The IMF Managing Director Said That Egypt Needs Several Actions Before the $12 Billion Loan

IMF Managing Director  Christine Lagarde said that Egypt has “almost completed” the actions required for the International Monetary Fund’s board to review its $12 billion loan accord, but some measures related to the exchange rate and subsidies are still pending.

Lagarde said at a press briefing in Washington,”There are several prior actions which need to be completed before the board can actually meet.”

“To my knowledge, these prior actions are almost completed – not quite -in relation to both exchange rate and in relation to subsidies, there is still a little bit of implementation to be had before the board can meet,”she added.

Lagarde concluded that she hopes,”that the board can meet promptly, and then once the board has met, it will have meant that the prior actions are completed, and therefore the first tranche can be released.”

According to Bloomberg, “These comments will likely add to speculation that Egyptian policy makers will cut subsidies and devalue the pound before the IMF board meets and not after securing the first installment of the loan. The pound has plunged to record lows in recent days on the black market on speculation a devaluation was imminent.”

Jean-Paul Pigat, senior economist at Dubai-based Emirates NBD PJSC, said in a Bloomberg Television interview, “It’s inevitable at this point that they’re going to devalue.”

He added, “If they want to sign the agreement or if they want the executive board to approve it, they’re going to need to loosen their controls.”

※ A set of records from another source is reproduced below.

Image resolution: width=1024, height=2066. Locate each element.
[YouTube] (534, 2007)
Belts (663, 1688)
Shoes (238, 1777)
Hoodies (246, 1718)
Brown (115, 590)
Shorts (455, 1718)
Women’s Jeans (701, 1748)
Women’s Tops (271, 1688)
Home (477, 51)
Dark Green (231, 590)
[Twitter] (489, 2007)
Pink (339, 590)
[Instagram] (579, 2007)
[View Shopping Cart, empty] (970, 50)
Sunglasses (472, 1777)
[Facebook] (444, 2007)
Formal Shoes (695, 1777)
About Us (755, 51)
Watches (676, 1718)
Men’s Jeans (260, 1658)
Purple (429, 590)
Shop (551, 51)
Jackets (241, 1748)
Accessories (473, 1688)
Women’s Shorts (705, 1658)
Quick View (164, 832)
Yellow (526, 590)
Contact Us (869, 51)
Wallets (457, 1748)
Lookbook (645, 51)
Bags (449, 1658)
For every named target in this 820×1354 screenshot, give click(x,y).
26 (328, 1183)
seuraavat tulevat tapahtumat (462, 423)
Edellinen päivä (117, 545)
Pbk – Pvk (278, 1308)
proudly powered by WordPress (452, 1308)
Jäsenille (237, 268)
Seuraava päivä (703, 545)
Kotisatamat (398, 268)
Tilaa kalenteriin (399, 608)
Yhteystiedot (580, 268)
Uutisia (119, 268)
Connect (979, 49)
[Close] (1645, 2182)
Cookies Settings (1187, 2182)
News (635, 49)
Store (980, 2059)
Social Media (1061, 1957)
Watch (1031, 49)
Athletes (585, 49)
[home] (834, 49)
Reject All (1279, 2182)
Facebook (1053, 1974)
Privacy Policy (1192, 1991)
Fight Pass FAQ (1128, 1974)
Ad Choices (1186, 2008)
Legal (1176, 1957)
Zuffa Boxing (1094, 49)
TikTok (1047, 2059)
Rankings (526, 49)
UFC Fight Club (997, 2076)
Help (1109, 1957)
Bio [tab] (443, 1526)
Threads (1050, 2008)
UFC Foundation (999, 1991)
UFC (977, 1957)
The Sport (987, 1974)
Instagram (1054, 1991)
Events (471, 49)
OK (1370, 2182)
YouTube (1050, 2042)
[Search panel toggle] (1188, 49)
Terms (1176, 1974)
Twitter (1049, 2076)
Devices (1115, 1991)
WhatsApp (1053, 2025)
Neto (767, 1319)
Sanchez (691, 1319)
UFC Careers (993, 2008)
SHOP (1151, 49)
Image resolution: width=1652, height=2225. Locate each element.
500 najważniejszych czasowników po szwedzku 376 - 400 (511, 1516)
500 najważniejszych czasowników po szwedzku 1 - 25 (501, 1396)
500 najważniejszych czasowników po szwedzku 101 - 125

The benchmark EGX 30 Index for stocks gained 0.6 %to 8,414.27, the highest intra-day level since August 18, at 11:16 a.m. in Cairo. The measure has climbed 20 %this year.

The central bank devalued the Egyptian currency by more than 10 %in March and parliament passed a law punishing illegal currency trading in the parallel market by jail.

However, the Central Bank Governor Tarek Amer said in July that defending the exchange rate over the past five years was a “grave mistake.”